EXERCISE DIRECTIONS
Rewrite the data from its start through the line containing "pyautogui.click(x=542, y=333)", replacing "Screen dimensions" with "Screen size" and leaving everything else unchanged.

(Saved entries)
========

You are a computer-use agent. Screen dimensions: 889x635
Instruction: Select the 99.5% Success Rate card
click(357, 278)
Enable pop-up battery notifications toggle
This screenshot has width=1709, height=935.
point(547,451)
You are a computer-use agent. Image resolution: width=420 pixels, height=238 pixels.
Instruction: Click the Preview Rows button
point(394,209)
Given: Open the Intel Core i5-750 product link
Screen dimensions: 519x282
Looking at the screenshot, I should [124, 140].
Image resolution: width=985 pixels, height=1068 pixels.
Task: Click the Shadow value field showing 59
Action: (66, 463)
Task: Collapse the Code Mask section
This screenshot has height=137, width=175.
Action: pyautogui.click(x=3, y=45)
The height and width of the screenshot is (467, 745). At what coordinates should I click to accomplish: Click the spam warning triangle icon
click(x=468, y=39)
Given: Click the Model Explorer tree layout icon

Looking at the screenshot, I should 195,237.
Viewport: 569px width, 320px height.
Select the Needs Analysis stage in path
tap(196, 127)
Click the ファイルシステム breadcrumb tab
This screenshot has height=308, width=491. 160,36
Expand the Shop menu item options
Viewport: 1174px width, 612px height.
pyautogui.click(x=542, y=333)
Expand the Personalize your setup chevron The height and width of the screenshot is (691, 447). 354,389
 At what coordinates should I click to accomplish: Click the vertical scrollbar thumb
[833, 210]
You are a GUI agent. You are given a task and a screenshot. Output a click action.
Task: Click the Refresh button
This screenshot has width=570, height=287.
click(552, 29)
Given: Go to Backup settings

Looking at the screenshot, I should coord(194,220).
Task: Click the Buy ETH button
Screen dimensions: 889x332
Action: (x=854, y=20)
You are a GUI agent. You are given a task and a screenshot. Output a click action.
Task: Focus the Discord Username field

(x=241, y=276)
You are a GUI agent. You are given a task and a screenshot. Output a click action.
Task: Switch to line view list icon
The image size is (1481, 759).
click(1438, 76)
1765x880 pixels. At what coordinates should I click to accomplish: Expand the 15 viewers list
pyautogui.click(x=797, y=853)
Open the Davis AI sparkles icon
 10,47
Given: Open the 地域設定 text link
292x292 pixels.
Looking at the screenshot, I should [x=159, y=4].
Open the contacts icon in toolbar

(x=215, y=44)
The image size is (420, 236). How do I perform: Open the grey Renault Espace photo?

========

RESPONSE TO THIS EXERCISE
You are a computer-use agent. Screen size: 889x635
Instruction: Select the 99.5% Success Rate card
click(357, 278)
Enable pop-up battery notifications toggle
This screenshot has width=1709, height=935.
point(547,451)
You are a computer-use agent. Image resolution: width=420 pixels, height=238 pixels.
Instruction: Click the Preview Rows button
point(394,209)
Given: Open the Intel Core i5-750 product link
Screen size: 519x282
Looking at the screenshot, I should [124, 140].
Image resolution: width=985 pixels, height=1068 pixels.
Task: Click the Shadow value field showing 59
Action: (66, 463)
Task: Collapse the Code Mask section
This screenshot has height=137, width=175.
Action: pyautogui.click(x=3, y=45)
The height and width of the screenshot is (467, 745). At what coordinates should I click to accomplish: Click the spam warning triangle icon
click(x=468, y=39)
Given: Click the Model Explorer tree layout icon

Looking at the screenshot, I should 195,237.
Viewport: 569px width, 320px height.
Select the Needs Analysis stage in path
tap(196, 127)
Click the ファイルシステム breadcrumb tab
This screenshot has height=308, width=491. 160,36
Expand the Shop menu item options
Viewport: 1174px width, 612px height.
pyautogui.click(x=542, y=333)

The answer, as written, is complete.